Note that the DET tag includes (pronominal) quantifiers (words like many, few, several), which are included among determiners in some languages but may belong to numerals in others. However, cardinal numerals in the narrow sense (one, five, hundred) are not tagged DET even though some authors would include them in quantifiers. Cardinal numbers have their own tag NUM.

Also note that the notion of determiners is unknown in traditional grammar of some languages (e.g. Czech); words equivalent to English determiners may be traditionally classified as pronouns and/or numerals in these languages. In order to annotate the same thing the same way across languages, the words satisfying our definition of determiners should be tagged DET in these languages as well.

It is not always crystal clear where pronouns end and determiners start. Unlike in UD v1 it is no longer required that they are told apart solely on the base of the context. The words can be pre-classified in the dictionary as either PRON or DET, based on their typical syntactic distribution (and morphology, when applicable). Language-specific documentation should list all determiners (it is a closed class) and point out ambiguities, if any.

See also general principles on pronominal words for more tips on how to define determiners. In particular:

  • Articles (the, a, an) are always tagged DET; their PronType is Art.

  • Pronominal numerals (quantifiers) are tagged DET; besides PronType, they also use the NumType feature.
========================================================================
WORK TO COMPLETE:
(a) Answer these questions using the passage on the DET tag:
(i) What tag do cardinal numerals such as one, five and hundred receive?
(ii) What PronType value do articles have?
(iii) Besides PronType, which feature do pronominal numerals use?
(b) Resume the passage on tagging determiners, picking up after its final sentence.
None of the entries are needed here.

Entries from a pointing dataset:
========================================================================
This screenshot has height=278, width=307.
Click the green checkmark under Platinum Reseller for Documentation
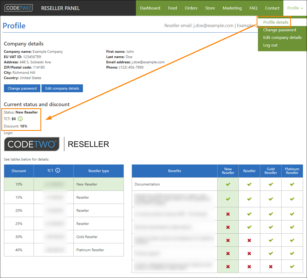(x=292, y=184)
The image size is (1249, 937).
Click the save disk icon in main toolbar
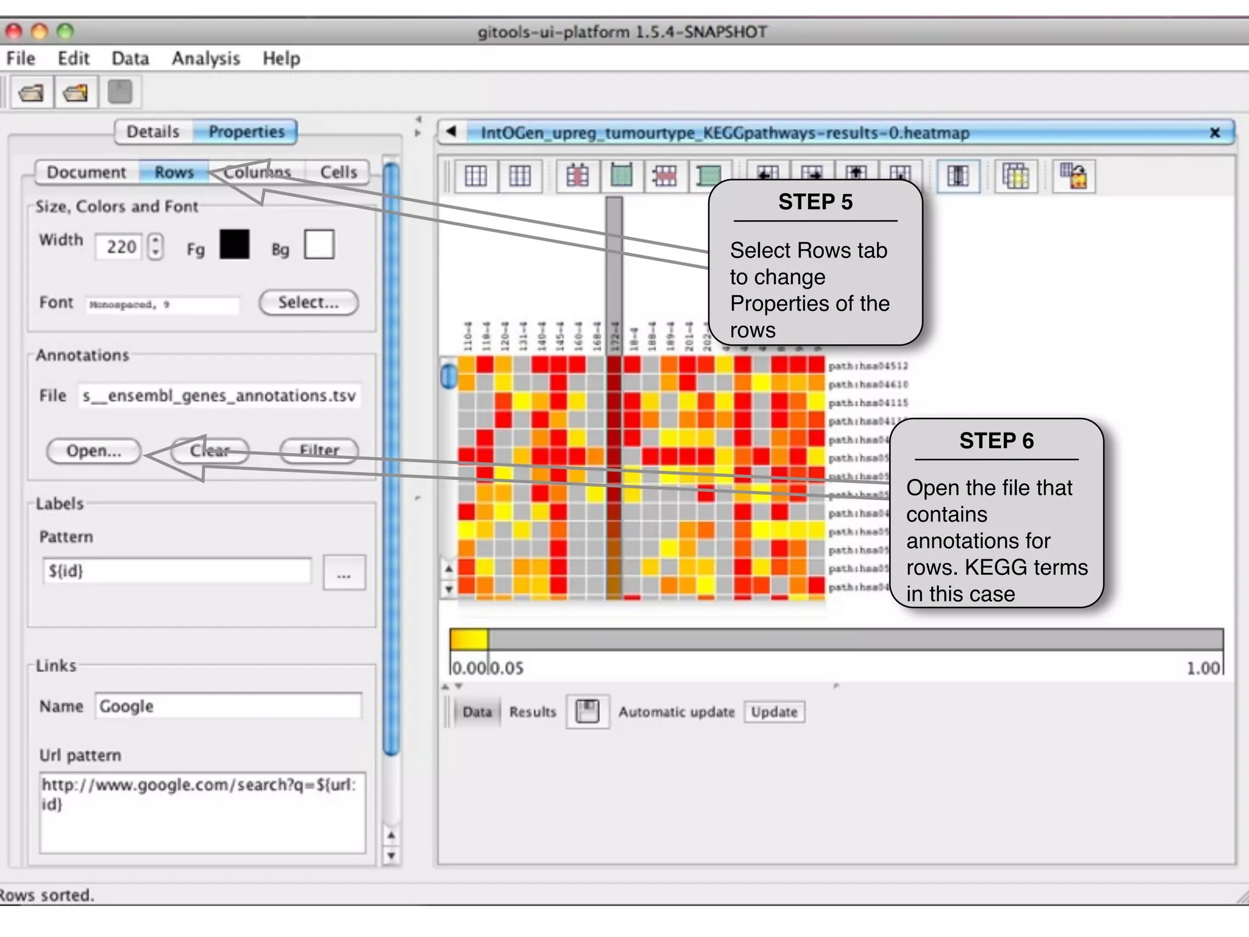click(x=120, y=93)
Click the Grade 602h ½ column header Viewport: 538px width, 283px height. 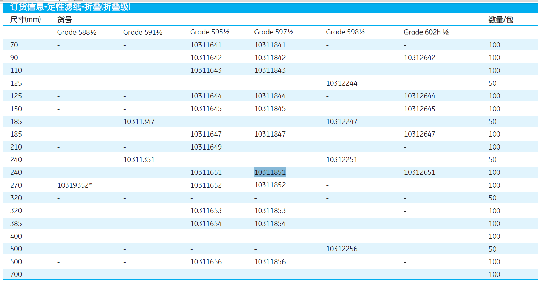coord(426,32)
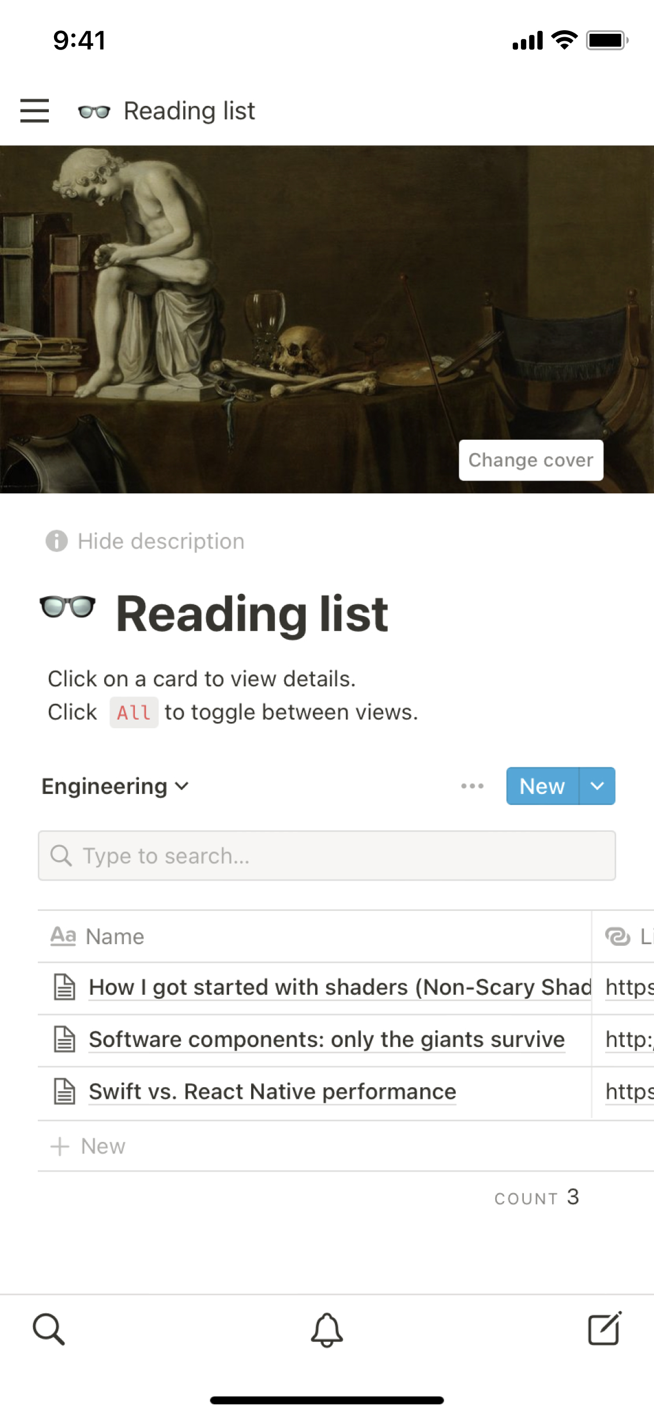Tap Reading list title in top bar

pos(189,111)
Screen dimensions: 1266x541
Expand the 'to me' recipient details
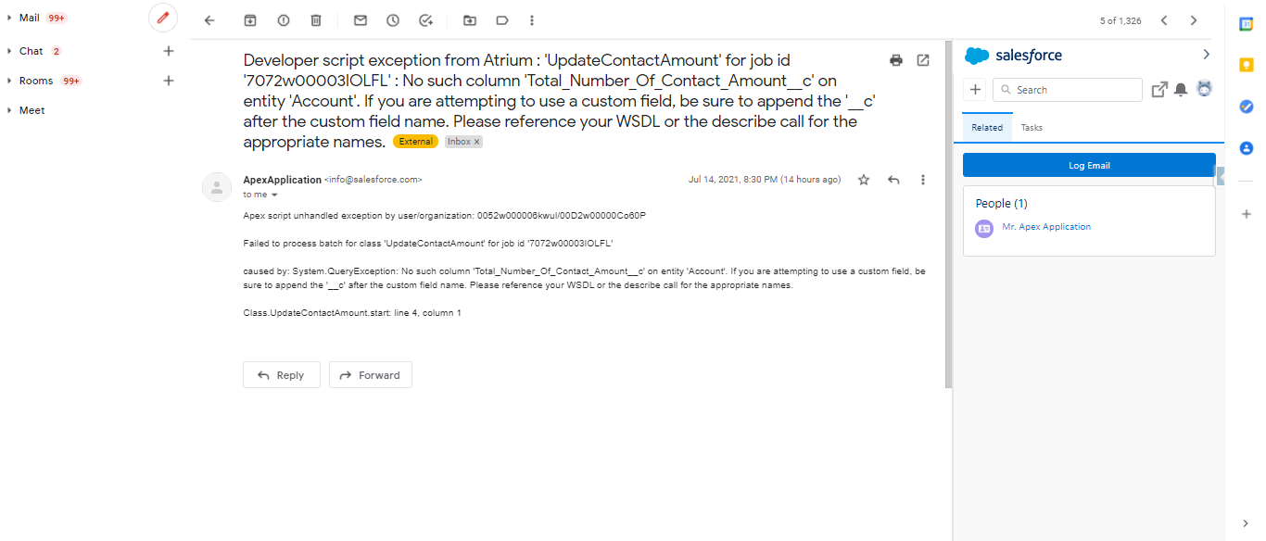[x=260, y=195]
========================================================================
EXPECTED ANSWERS:
(a)
(i) NUM
(ii) Art
(iii) NumType

(b)
  • Words that behave similar to adjectives are DET. Similar behavior means:

    • They are more likely to be used attributively (modifying a noun phrase) than substantively (replacing a noun phrase). They may occur alone, though. If they do, it is either because of ellipsis, or because the hypothetical modified noun is something unspecified and general, as in All [visitors] must pay.

    • Their inflection (if applicable) is similar to that of adjectives, and distinct from nouns. They agree with the nouns they modify. Especially the ability to inflect for gender is typical for adjectives and determiners. (Gender of nouns is determined lexically and determiners may be required by the grammar to agree with their nouns in gender; therefore they need to inflect for gender.)

  • Possessives vary across languages. In some languages the above tests put them in the DET category. In others, they are more like a normal personal pronoun in a specific case (often the genitive), or a personal pronoun with an adposition; they are tagged PRON.

Examples

  • articles (a closed class indicating definiteness, specificity or givenness): a, an, the

  • possessive determiners (which modify a nominal): [cs] můj, tvůj, jeho, její, náš, váš, jejich; [en] my, your

  • demonstrative determiners: this as in I saw this car yesterday.

  • interrogative determiners: which as in Which car do you like?”

  • relative determiners: which as in “I wonder which car you like.”

  • quantity determiners (quantifiers): indefinite any, universal: all, and negative no as in “We have no cars available.”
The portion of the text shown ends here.